Source data:
- - - - - - -

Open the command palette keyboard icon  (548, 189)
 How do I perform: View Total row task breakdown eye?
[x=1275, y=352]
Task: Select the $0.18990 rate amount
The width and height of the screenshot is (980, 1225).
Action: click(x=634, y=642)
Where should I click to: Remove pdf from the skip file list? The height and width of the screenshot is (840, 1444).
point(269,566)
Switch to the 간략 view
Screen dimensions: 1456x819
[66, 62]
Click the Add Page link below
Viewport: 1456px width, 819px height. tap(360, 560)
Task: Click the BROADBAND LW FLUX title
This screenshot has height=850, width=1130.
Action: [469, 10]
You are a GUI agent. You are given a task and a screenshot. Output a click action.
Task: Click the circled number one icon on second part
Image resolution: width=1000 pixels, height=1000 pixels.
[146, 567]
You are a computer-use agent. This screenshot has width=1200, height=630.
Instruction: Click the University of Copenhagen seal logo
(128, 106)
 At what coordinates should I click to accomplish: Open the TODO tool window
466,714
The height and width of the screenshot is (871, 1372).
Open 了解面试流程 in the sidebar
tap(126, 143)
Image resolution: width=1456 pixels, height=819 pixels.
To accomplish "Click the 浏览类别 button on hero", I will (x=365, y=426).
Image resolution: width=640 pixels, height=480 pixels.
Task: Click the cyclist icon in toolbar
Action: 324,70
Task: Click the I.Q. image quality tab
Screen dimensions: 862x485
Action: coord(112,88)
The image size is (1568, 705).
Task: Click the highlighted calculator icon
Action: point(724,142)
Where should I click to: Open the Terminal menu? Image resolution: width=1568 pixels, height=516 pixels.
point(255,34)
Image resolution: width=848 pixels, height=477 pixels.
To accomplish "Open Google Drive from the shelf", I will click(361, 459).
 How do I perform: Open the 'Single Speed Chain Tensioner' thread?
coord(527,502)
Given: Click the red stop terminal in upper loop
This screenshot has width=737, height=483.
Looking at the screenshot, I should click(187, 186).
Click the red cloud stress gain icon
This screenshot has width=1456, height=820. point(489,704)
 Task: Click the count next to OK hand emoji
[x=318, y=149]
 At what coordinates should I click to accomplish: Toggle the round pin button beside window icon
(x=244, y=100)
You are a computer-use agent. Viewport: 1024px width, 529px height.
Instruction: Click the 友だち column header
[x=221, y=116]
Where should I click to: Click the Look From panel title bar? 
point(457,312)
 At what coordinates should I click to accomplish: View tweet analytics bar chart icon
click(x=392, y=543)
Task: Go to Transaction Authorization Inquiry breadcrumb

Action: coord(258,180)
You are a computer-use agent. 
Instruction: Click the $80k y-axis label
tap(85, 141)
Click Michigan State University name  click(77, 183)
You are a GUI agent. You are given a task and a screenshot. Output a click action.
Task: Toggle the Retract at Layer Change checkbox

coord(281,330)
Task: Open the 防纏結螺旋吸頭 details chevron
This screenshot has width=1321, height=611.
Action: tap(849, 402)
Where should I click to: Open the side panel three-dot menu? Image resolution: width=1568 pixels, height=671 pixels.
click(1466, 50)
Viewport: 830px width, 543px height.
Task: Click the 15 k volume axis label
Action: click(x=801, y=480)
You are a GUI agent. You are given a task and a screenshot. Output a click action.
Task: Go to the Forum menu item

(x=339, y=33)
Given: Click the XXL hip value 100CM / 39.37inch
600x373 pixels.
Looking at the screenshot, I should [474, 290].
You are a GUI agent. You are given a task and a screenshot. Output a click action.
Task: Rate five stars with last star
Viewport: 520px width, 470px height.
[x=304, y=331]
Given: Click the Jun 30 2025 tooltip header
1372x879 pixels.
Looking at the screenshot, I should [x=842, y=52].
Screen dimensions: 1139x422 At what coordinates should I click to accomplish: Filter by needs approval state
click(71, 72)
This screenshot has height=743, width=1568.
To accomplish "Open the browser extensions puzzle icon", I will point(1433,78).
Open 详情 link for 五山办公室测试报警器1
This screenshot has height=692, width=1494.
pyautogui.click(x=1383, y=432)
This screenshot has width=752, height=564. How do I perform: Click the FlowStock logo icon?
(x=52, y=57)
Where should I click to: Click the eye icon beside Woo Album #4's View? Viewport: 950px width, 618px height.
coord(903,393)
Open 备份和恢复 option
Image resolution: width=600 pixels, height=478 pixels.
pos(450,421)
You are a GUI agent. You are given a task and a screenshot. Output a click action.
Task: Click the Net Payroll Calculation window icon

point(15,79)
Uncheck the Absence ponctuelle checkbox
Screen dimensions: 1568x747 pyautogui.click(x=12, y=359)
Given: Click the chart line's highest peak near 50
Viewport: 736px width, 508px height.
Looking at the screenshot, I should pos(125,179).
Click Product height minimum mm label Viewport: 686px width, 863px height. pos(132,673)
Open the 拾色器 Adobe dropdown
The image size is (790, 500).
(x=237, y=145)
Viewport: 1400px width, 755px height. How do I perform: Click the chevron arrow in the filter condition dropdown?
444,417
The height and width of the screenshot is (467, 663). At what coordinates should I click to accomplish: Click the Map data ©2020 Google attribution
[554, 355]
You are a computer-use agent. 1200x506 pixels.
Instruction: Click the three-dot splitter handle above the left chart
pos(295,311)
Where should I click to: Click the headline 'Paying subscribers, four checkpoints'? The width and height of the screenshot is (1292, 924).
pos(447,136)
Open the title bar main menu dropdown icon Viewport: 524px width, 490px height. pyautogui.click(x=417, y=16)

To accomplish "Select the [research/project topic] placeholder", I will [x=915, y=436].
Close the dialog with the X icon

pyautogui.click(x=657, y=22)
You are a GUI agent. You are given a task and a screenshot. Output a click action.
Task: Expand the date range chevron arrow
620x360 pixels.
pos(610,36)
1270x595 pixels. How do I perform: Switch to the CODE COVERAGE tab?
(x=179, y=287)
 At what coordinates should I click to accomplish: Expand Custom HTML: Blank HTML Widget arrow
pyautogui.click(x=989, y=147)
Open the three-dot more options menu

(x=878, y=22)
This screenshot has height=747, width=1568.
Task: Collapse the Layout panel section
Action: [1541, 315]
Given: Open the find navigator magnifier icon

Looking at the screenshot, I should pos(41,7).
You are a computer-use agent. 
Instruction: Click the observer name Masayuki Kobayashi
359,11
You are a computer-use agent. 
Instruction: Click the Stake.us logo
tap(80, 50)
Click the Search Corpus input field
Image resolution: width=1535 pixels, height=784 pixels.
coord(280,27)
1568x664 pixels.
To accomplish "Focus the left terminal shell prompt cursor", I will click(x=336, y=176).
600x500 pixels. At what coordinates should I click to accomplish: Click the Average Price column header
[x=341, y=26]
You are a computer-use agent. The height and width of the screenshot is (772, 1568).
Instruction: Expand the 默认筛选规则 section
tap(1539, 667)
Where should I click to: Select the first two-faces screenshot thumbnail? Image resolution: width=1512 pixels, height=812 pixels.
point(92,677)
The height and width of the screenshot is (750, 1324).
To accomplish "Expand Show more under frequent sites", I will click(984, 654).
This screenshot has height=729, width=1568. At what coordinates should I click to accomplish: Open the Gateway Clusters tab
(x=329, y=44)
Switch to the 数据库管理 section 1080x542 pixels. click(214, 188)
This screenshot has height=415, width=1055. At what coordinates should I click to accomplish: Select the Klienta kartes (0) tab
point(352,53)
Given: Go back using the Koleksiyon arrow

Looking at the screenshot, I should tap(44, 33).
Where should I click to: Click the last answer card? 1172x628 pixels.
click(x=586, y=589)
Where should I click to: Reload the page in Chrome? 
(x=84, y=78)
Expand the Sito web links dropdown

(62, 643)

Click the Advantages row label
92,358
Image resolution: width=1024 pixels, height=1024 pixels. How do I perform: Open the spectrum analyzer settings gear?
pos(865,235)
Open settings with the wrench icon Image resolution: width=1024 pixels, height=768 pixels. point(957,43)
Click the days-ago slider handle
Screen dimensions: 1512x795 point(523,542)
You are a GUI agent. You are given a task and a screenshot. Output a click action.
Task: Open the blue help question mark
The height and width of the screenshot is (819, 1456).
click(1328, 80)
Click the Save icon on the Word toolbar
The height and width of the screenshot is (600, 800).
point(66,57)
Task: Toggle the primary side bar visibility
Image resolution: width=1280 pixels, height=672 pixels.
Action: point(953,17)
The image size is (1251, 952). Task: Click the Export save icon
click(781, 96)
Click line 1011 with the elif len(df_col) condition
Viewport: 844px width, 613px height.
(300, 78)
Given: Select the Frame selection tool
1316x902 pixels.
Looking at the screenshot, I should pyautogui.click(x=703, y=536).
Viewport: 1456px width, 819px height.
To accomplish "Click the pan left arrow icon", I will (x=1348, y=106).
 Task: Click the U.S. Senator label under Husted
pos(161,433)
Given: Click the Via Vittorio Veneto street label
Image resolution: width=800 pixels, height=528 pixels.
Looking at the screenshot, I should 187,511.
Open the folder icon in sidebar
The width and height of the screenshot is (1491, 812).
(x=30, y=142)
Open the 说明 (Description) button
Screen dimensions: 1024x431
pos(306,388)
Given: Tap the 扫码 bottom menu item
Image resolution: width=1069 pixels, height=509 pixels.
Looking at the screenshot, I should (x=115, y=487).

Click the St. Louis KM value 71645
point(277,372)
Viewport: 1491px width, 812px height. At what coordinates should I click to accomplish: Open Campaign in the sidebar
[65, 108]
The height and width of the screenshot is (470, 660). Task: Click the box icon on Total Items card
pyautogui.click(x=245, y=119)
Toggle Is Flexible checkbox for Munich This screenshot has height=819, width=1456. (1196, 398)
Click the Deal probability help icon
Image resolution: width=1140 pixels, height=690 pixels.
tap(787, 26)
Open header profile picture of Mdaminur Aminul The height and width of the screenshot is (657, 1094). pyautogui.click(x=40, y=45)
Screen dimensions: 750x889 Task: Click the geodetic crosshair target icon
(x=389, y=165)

- - - - - - -

Given task: Rewrite the data above from its first line through the line with "Action: click(x=634, y=642)", replacing "task breakdown" with "cost breakdown" and leaving everything else as is.

Response for this exercise:
Open the command palette keyboard icon  (548, 189)
 How do I perform: View Total row cost breakdown eye?
[x=1275, y=352]
Task: Select the $0.18990 rate amount
The width and height of the screenshot is (980, 1225).
Action: click(x=634, y=642)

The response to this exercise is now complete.